Daarnaast heeft zij als specialist ouderengeneeskunde meer tijd voor andere aspecten van het werk. ‘Ik kan mij verdiepen in beleidsvraagstukken, wat ik ook leuk vind. Als keuzestage ga ik een beleidsstage doen.’ Huijben vult aan: ‘Ziekenhuisarts is een heel leuk en breed vak, dus ik heb geen spijt van die keuze. Maar ik herken wel wat Lenneke zegt: je hebt in de ouderenzorg meer tijd voor alles. Ook de werk-privé balans is voor mij nu veel beter.’ En het nadeel? ‘Dingen gaan een stuk langzamer’, zeggen ze in koor.
Divers vak
Artsen die ouderengeneeskunde overwegen, moeten gewoon een dag meelopen, vindt Edelman. ‘De ouderenzorg heeft een stoffige reputatie, terwijl dat eigenlijk een groot deel van de tijd helemaal niet zo is,’ aldus Edelman. ‘Ja, ik ben ook bezig met incontinentie, dat is misschien niet het meest flitsende van het vak. Maar de veelzijdigheid van het vak geeft veel voldoening. Van de meeste mensen die meelopen hoor ik dat ook terug.'
Huijben vult aan: ‘Ouderengeneeskunde heeft te weinig aandacht, ook in de basisopleiding tot arts. Het is echt een divers vak: je hebt veel vrijheid om de dingen op jouw eigen manier te kunnen doen. Er zijn maar weinig plekken waar je die ruimte hebt.’ Edelman vult aan: ‘Je kunt expertises van elkaar heel goed gebruiken. Zo heb ik kort met Casper samen gewerkt toen ik op de revalidatie zat. Voor de wondenronde, gingen we dan naar Casper. Dat samenwerken in teams, met verpleegkundigen en verzorgenden, maar ook met ergo- en fysiotherapeuten waar je veel van opsteekt, is heel specifiek voor dit vak.'
Steeds meer specialisten ouderengeneeskunde in opleiding, maar het zijn er nog niet genoeg
In de opleiding ouderengeneeskunde starten dit jaar 151 basisartsen. Dit is een groei in vergelijking met de voorgaande jaren. Toch betekent het dat 109 van de 260 beschikbare opleidingsplekken niet gevuld zijn. ActiZ steunt de noodklok die beroepsvereniging Verenso daarom onlangs luidde.
‘Er was dit jaar ruimte voor 260 artsen in opleiding tot specialist (aios) en die ruimte is er niet voor niets’, stelt Jacqueline de Groot, voorzitter van Verenso in een persbericht. ‘Deze dokters zijn echt nodig om onze meest kwetsbaren ook in de toekomst de juiste behandeling te geven.’

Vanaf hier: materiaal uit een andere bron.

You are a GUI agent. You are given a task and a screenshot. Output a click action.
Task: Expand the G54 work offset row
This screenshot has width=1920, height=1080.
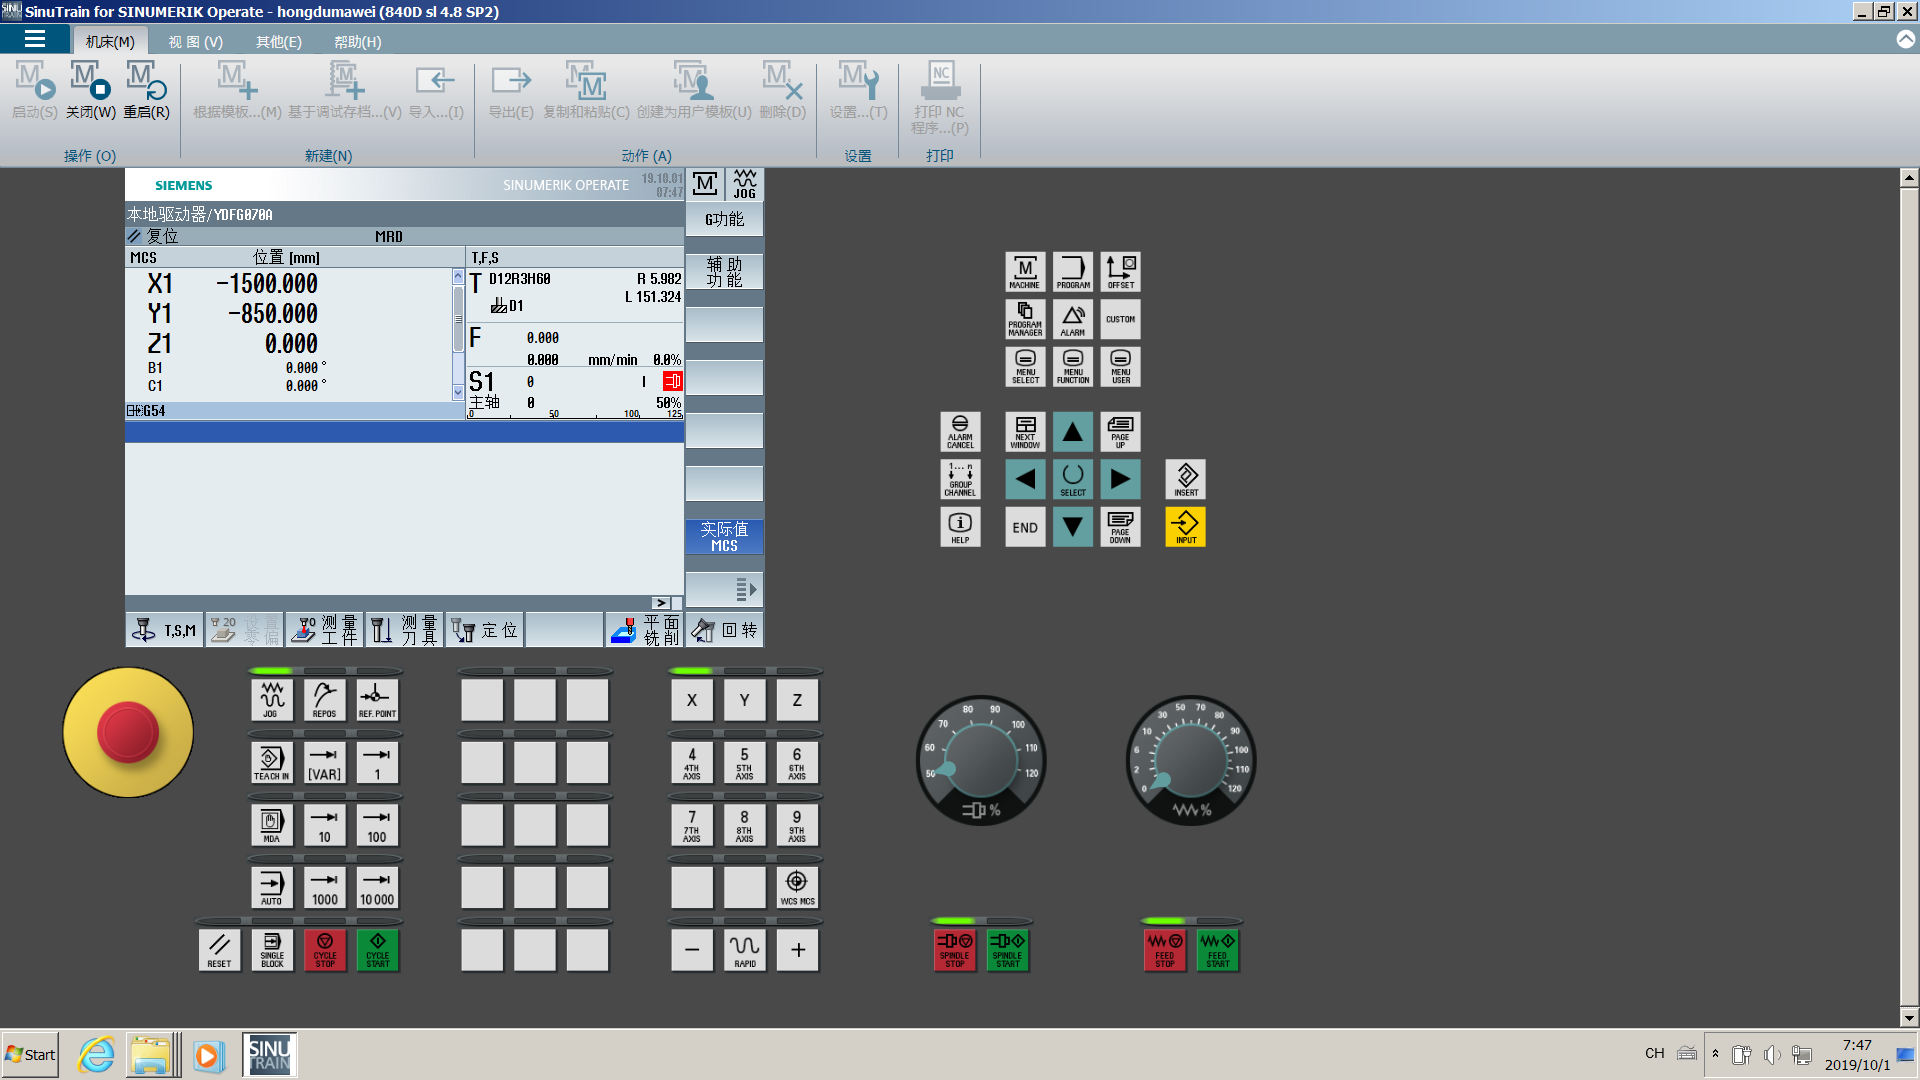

Ouderengeneeskunde verplicht in het curriculum
Het groeiend aantal ouderen dat zorg nodig heeft, vraagt meer specialisten ouderengeneeskunde. Net als Verenso vindt ActiZ dat het vak ouderengeneeskunde verplicht opgenomen moet worden in het curriculum voor geneeskundestudenten. Ook een coschap in het verpleeghuis of in de wijk moet een vast onderdeel zijn in de opleiding geneeskunde, zodat geneeskundestudenten al snel bekend raken met de veelzijdigheid van de ouderenzorg.